A Republican member of the Arkansas state senate's self-published memoir claims that for black people in America, slavery was a "blessing in disguise," that, if they were physically hardy enough to survive it, "someday be rewarded with citizenship in the greatest nation ever established upon the face of the Earth.” According to the Arkansas Times, Rep. Jon Hubbard, of Jonesboro, included these thought and others in his book, Letters to the Editor, Confessions of a Frustrated Conservative, which was initially written about and excerpted by writer Michael Cook at Talk Business.
"(T)he institution of slavery that the black race has long believed to be an abomination upon its people may actually have been a blessing in disguise," Hubbard wrote. "The blacks who could endure those conditions and circumstances would someday be rewarded with citizenship in the greatest nation ever established upon the face of the Earth.”
The Africans who were abducted from their homeland to be sold abroad as human chattel were the lucky ones, however. On page 189 of Letters to the Editor, Hubbard said, "Knowing what we know today about life on the African continent, would an existence spent in slavery have been any crueler than a life spent in sub-Saharan Africa?”
However, Hubbard also believes that black Americans' lives would "be more enjoyable and successful if they would only learn to appreciate the value of a good education."

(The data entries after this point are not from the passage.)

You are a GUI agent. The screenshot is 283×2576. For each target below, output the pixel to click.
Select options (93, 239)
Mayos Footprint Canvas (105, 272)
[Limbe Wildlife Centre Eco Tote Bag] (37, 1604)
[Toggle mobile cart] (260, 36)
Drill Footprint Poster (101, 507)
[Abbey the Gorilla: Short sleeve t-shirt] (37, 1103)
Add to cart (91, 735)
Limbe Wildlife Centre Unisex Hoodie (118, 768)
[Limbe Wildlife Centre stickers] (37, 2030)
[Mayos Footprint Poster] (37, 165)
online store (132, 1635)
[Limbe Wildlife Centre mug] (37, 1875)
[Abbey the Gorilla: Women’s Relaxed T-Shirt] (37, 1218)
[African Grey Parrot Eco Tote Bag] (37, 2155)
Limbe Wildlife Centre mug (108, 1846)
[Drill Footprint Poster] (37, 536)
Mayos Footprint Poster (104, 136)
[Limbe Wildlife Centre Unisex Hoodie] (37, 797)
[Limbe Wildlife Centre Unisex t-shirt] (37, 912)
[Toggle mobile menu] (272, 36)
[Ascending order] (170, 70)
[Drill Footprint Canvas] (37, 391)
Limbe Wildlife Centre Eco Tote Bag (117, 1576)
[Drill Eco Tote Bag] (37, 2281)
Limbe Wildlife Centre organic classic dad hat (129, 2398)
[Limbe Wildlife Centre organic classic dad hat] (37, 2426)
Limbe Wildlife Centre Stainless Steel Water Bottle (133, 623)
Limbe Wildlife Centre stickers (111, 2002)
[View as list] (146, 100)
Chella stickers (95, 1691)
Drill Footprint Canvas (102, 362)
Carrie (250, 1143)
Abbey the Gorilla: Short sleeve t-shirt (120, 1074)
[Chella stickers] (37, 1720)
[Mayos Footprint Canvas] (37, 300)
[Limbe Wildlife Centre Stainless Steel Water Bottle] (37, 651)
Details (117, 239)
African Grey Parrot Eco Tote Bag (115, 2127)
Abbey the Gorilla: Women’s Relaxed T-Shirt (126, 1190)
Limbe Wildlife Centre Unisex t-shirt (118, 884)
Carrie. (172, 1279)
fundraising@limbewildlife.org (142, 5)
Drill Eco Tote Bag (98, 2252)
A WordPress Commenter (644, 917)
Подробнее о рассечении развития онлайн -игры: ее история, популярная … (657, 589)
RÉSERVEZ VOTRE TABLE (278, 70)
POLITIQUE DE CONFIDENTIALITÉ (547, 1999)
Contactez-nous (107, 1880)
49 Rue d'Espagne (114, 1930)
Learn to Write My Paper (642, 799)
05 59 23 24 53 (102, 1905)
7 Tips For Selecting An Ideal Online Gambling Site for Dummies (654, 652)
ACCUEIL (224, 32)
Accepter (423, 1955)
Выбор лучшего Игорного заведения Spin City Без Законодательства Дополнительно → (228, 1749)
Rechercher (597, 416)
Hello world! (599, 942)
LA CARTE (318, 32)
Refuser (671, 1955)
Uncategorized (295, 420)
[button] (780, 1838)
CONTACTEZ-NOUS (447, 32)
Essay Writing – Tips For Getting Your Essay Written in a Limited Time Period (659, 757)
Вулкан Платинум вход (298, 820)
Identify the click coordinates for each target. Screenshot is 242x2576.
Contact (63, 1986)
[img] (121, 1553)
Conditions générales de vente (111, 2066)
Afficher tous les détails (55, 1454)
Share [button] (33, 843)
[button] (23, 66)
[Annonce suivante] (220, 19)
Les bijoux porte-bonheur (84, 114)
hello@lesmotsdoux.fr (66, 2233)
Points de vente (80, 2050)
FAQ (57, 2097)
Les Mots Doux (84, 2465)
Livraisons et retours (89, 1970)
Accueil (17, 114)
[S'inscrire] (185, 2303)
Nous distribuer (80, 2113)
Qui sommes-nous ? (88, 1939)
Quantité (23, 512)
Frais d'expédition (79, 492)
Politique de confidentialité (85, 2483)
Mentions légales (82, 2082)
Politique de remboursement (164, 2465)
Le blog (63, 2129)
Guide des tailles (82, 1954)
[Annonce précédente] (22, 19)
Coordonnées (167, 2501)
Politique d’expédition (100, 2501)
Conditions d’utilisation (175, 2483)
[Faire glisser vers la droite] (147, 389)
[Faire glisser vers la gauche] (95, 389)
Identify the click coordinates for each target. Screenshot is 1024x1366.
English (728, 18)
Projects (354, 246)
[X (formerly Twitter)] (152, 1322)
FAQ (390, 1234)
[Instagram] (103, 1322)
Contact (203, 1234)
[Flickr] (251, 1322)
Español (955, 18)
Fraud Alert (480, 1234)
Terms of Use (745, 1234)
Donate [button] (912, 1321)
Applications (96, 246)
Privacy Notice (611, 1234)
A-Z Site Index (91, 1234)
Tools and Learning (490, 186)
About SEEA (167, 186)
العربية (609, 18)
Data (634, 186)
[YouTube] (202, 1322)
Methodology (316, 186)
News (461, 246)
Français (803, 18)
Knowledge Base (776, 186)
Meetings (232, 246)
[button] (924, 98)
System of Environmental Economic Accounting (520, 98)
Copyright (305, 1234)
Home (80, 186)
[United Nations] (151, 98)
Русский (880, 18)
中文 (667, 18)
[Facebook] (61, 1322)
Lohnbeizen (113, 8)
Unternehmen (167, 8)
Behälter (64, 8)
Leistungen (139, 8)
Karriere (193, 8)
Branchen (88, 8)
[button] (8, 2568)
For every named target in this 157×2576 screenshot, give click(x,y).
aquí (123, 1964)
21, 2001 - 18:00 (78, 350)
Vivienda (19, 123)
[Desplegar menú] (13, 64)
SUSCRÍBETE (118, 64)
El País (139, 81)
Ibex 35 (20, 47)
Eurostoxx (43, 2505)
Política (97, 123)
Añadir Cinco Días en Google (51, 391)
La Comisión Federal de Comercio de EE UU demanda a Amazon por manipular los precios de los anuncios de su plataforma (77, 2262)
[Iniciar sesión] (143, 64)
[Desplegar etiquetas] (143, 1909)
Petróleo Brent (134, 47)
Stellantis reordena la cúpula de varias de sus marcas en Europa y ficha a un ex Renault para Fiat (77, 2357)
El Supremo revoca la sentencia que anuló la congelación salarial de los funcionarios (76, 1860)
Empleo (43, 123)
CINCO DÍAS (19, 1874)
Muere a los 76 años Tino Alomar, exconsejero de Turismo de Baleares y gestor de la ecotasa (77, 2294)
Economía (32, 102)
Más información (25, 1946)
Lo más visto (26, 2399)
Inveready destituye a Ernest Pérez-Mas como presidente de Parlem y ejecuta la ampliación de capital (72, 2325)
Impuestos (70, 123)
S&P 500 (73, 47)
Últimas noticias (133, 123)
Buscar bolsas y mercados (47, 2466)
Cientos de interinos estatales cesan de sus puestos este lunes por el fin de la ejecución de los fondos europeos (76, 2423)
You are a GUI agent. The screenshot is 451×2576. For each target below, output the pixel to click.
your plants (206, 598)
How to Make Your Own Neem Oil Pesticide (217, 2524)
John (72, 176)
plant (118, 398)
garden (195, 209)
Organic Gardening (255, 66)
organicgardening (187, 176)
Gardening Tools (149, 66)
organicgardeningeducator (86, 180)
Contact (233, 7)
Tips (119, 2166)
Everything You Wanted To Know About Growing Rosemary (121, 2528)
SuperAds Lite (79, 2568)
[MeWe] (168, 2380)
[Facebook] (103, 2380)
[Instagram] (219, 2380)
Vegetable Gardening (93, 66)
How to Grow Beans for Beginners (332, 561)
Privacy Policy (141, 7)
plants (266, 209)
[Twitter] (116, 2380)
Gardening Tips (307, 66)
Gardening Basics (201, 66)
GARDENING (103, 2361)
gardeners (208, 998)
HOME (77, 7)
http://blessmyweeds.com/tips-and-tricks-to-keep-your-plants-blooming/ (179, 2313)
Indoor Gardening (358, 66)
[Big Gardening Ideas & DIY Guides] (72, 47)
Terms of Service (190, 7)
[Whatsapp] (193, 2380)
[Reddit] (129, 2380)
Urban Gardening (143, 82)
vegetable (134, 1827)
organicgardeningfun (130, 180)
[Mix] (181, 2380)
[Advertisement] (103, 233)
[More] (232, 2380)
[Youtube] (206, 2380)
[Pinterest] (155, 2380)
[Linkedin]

And while he sees "the blacks" as a pressing problem facing America, the real threat, he wrote, comes from immigrants, "legal and illegal," who will eventually have to be rounded up and killed.
"(T)he immigration issue, both legal and illegal... will lead to planned wars or extermination," said Hubbard on page 9 of Letters to the Editor. "Although now this seems to be barbaric and uncivilized, it will at some point become as necessary as eating and breathing."
Hubbard has represented Arkansas's District 58 in the state senate since 2011.